Inwestycja opiewa na blisko 60 milionów złotych - poza samym wiaduktem przebudowana ma być m.in. kanalizacja, część torów kolejowych oraz oświetlenie uliczne. W projekcie modernizacji kluczowego miejsca na jednej z głównych arterii regionu nie znalazło się jednak miejsce na budowę bezpiecznych przejść pod jezdniami, pomimo że wypadki nie są tu rzadkością, a po drodze poruszają się dzieci w drodze do szkół czy starsi mieszkańcy Wilkowyj i Mąkołowca.
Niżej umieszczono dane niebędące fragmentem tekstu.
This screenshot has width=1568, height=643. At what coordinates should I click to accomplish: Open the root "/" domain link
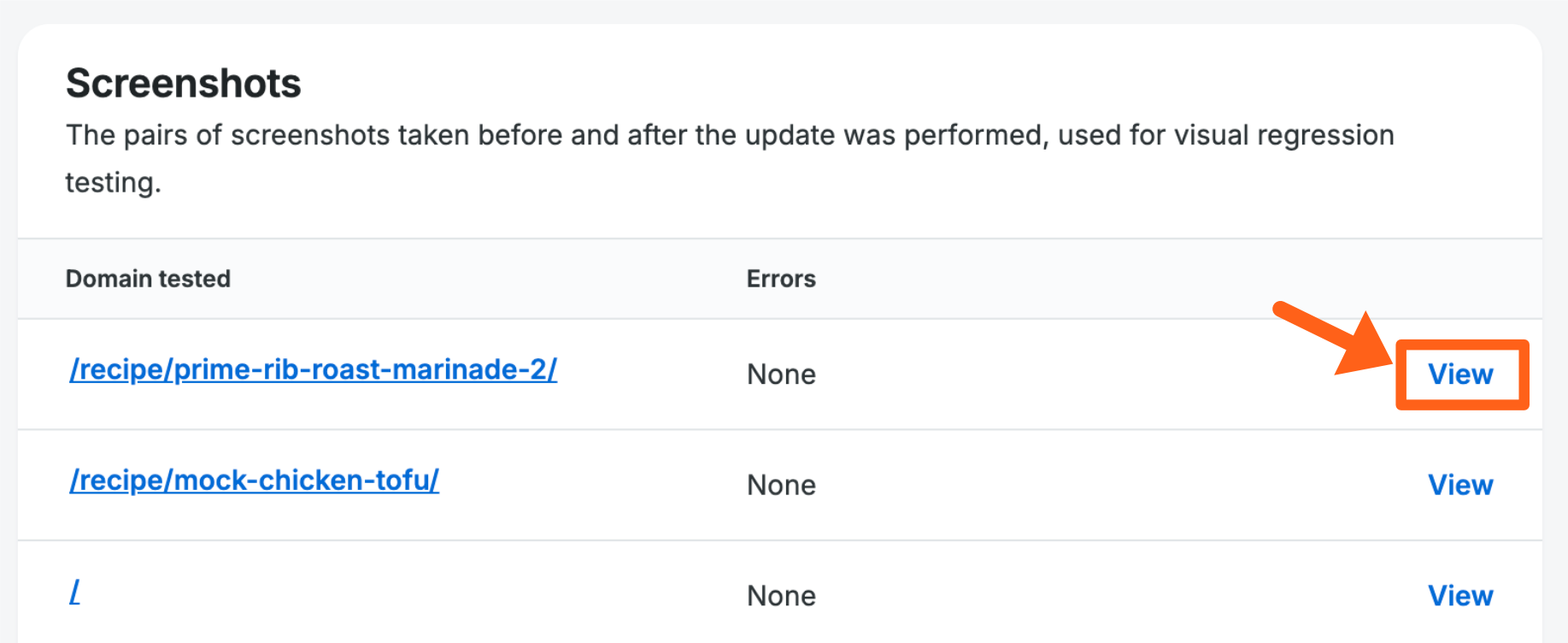point(75,592)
Zaledwie kilka dni temu donosiliśmy o śmierci pieszej pod kołami TIR-a na przejściu dla pieszych kilkaset metrów dalej. Kilka lat temu przebudowano częściowo przejście na skrzyżowaniu z ulicą Burschego, jednak jego efektem jest uciążliwy dla pieszych ciąg z małymi, niezapewniającymi bezpieczeństwa wysepkami w połowie ruchliwej wielopasmówki.
W sprawie remontu Mikołowskiej interpelował ostatnio jeden z tyskich radnych.
Członek tyskiej rady miasta Dariusz Wencepel złożył ostatnio do zarządu gminy zapytanie w związku z przebudową wiaduktu na tyskim odcinku trasy Gliwice - Oświęcim, w którym zwrócił uwagę na przejścia oraz organizację objazdów na czas remontu, który potrwa całe dwa lata.
Zdaniem radnego ścisk na wiadukcie ograniczonym na długi czas do jednej z dwóch nitek sprowadzi „komunikacyjną gehennę” na pobliski mały przejazd kolejowy na Mąkołowcu oraz tunel pod torami łączący Dworcową i Browarową.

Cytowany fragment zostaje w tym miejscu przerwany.